Fede Alvarez is a name you most likely didn’t know before he was announced as the director of EVIL DEAD. He’s made short films in his home country of Uruguay for longer than he can remember, and his 2009 short, PANIC ATTACK, sent him on a trip to Hollywood the very same week it was uploaded to YouTube. Within days, he was signed with an agency and developing a project with Sam Raimi. I caught up with him at New York Comic Con y to talk about what it means to remake a classic, how being an alumnus of YouTube has helped him, and just how he’s worked to make a new version of EVIL DEAD his own. Enjoy. 

Mascott - The first thing I want to ask is... Well I want to address the elephant in the room.

Fede Alvarez - Go ahead.

Mascott - A lot of people are wondering, “Why remake EVIL DEAD?” I’m sure there’s a ton of things...

Fede Alvarez -  Yeah, but you’re asking the wrong person, you’d have to ask that question to Sam Raimi.

Mascott - Oh, it was his decision?

Fede Alvarez - Of course. Sam was the one going, “Fede, we have to remake this movie, will you do it for me?” And of course I’m not going to say, “Well no, I think it’s a very bad idea.” You go, “Of course! Let’s do it!” In the beginning I felt just like you and everybody. I’m a fan of the movies since I was a kid. I watched the first one when I was twelve, so you imagine... To have the movie in your head for a long time, when you’re twelve. You’re not supposed to watch that shit. It’s like too... you know what I mean.

Mascott - I watched CLERKS when I was twelve, so...

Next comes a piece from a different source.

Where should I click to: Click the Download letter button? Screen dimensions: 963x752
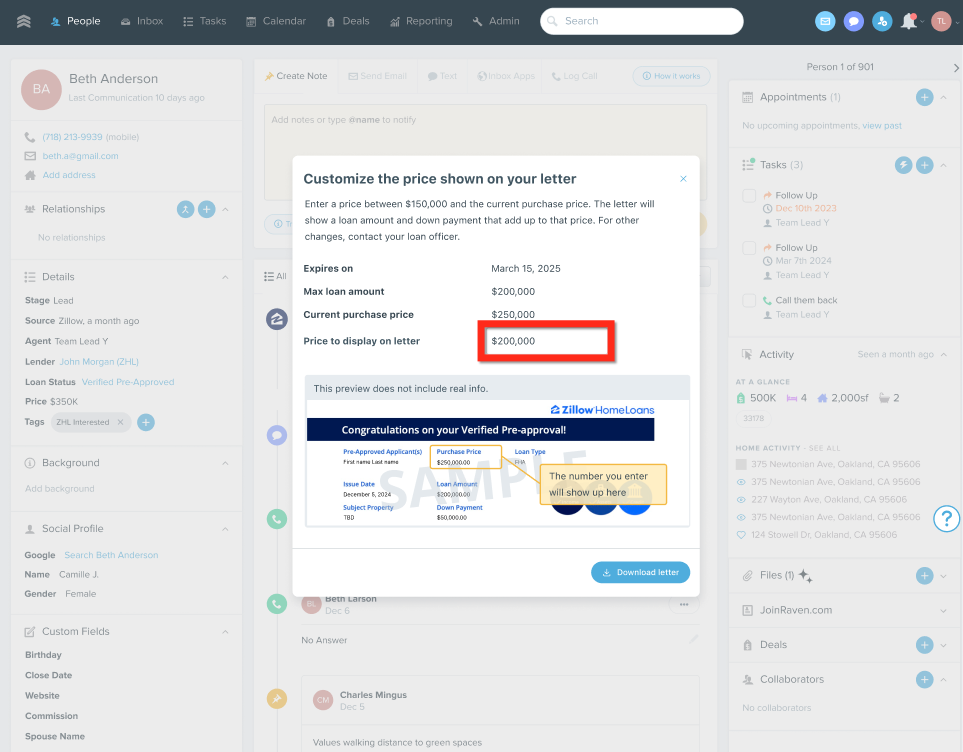(640, 572)
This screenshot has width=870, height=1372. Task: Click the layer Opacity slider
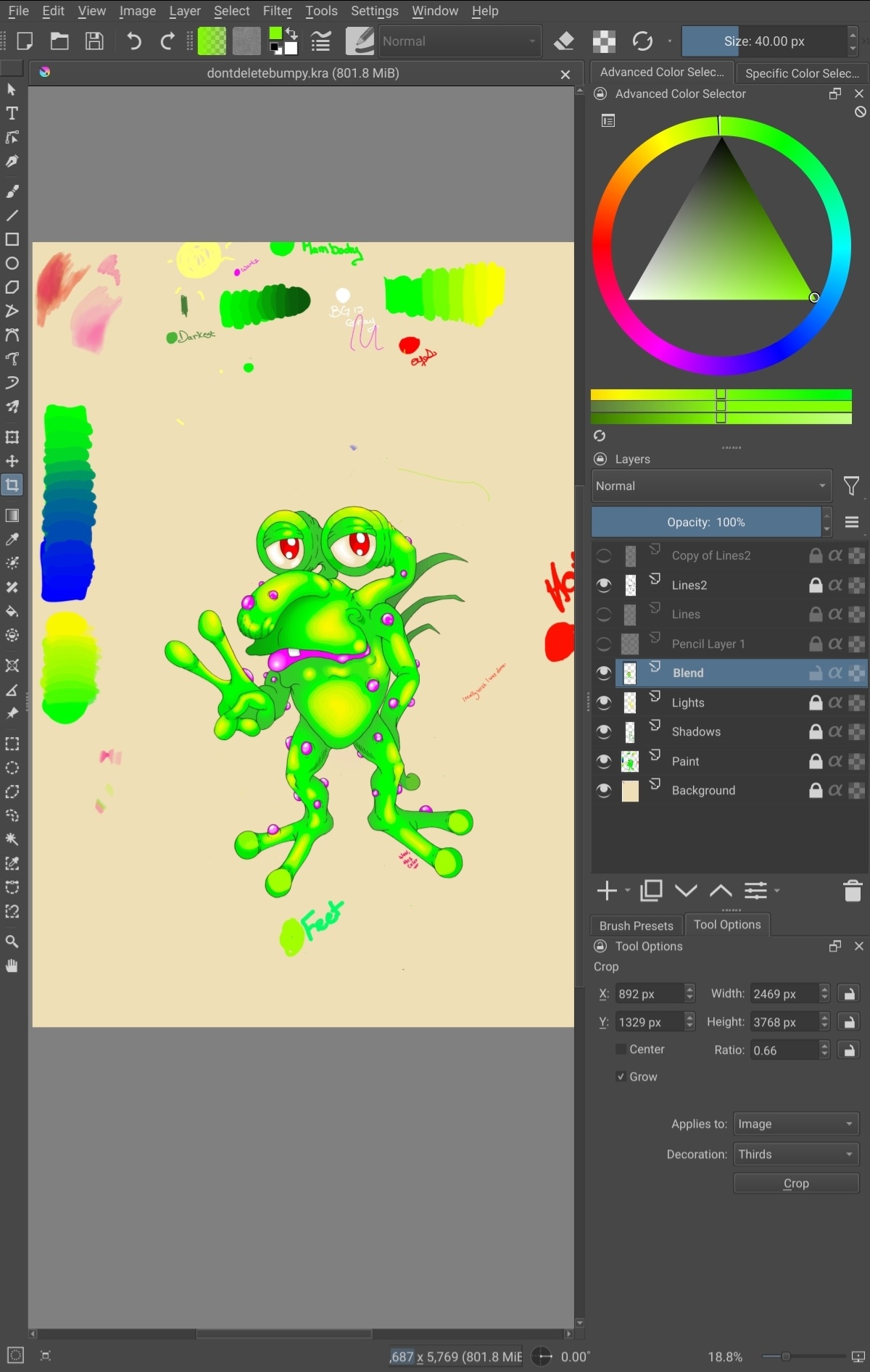[705, 523]
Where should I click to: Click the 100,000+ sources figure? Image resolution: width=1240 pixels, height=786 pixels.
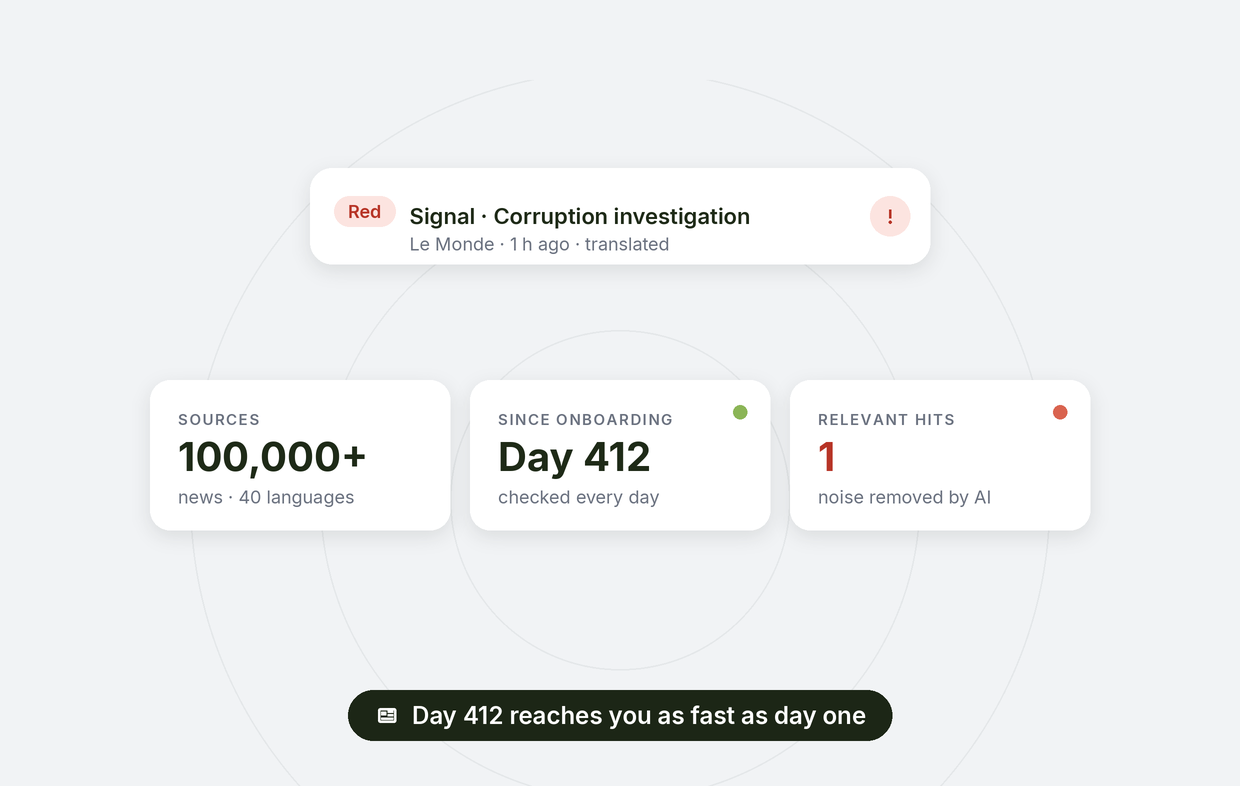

Fede Alvarez - [Laughs] So, that’s why I’m saying that you’re asking the wrong person. That comes from them, and it is their movie, so they’re the ones deciding if it’s worthy or not. I think that Sam wanted to do it because he understood that the original was made at such a low budget the he always wanted to see that story told with the proper ways to make a film, whatever that is. Like a good camera with a good budget and all that.

Mascott - More modern.

Fede Alvarez - Yeah! And he knows that everybody loves them because they’re flawed, because it is what it is, right? You watch it today, the first one, and it’s funny because it’s so campy... that it’s funny. But the reason I think we’re remaking it... Sam and I both connect on the same level of thinking that the original for me was the scariest movie ever when I watched it. For me and a lot of people when it came out. It was so violent, so brutal, so gross.

Mascott -  It was like nothing that came before.

Fede Alvarez -  Yeah, exactly. And when he asked me to do that, he was like, “Okay, if we’re gonna do it, we have to remake that idea. That concept for a movie, about trying to be violent, trying to be... whatever we can do to shock the audience, and also to give them a great story. And that’s why we did it because... I mean, come on. There’s room to improve on that.

Mascott - Well there’s probably room to improve pretty much everything. So, are you...

Fede Alvarez - Of course. But this is not a... another thing about improving... It’s about bringing it to a new audience. It’s not about replacing the other movie, the other movie is always going to be there. And I react the same way, I cannot blame the audience. Now I’m that... Like, two years ago, I was just like anybody else. This is my first movie. I was like, back home, thinking about selling my car and for some reason, I did this short and suddenly I’m talking with Raimi, and I’m making it. Suddenly I’m on the other side, where I was bitching about all those things before. So that was kind of the fun thing, too, “Okay, now it’s your turn, because you know so much, and you bitch so much, now you show me how you’d do it.” And I’m just like, “Oh, fuck!” It’s a scary feeling but at the same time it was an amazing process, so it was great.

Mascott - You said, and we all know that fans of EVIL DEAD are vehement in their love of EVIL DEAD, EVIL DEAD 2 and ARMY OF DARKNESS and everything. So, would you call this more of a reimagining of the story? Like a whole new story? How do you plan to placate that audience that is so attached to it?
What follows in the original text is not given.